The coach puts his money where his mouth is. Several years ago he
started a grassroots youth program in Omaha to help children who are
in danger of dropping out of high school. Every year he adds $10,000
of his own money to the effort.
''Tom does his duty,'' says Nebraska associate athletic director
Don Bryant. ''When he retires there probably won't be a lot of great,
hilarious stories about him. But there will be some poignant ones.''
Why did greatness elude Osborne for so long? One widely accepted
explanation is that he relied on a one-dimensional option offense and
on big, corn-fed linemen who could dominate their Big Eight
counterparts but were too slow for the opponents they faced in the
bowls. Lately, however, Osborne has added more passing schemes and
recruited smaller, swifter linemen and linebackers. The Cornhuskers
served notice that they were a changed team in '93 with one of their
quickest and most ambitious teams in years.
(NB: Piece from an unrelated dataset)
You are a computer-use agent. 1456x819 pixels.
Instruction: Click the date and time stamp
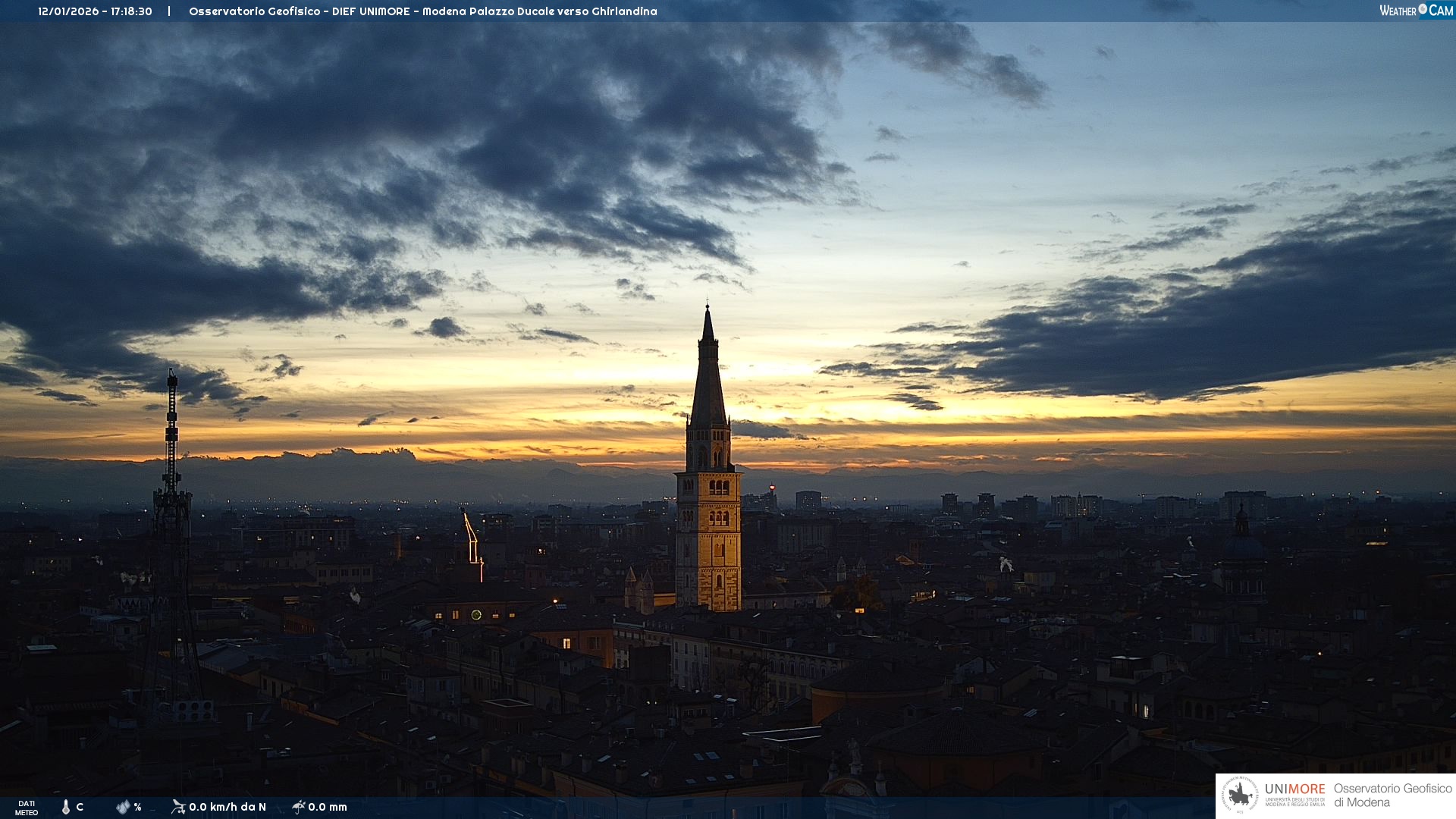coord(95,11)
An unbeaten squad went
into the Orange Bowl against top-ranked Florida State as 17 1/2-point
underdogs. Instead the Huskers played the Seminoles, supposedly one
of the best offensive teams in college football history, to a draw
before losing in the final moments on Scott Bentley's field goal.
Another chapter in the book on Osborne reads that he is too boring
to uplift a team. ''He is not a motivational-type guy,'' says
Rodgers. ''He's not a general.'' But does a great coach have to be
larger than life? Perhaps not. The statesmanlike Paterno is revered,
and the colorful Bowden (who, no one needs to remind Osborne, was
also without a national championship until the '94 Orange Bowl) is
beloved. Osborne is unapologetically ordinary. Title in hand, he may
never leave Nebraska.
''There's no place I'd prefer to get to,'' he says.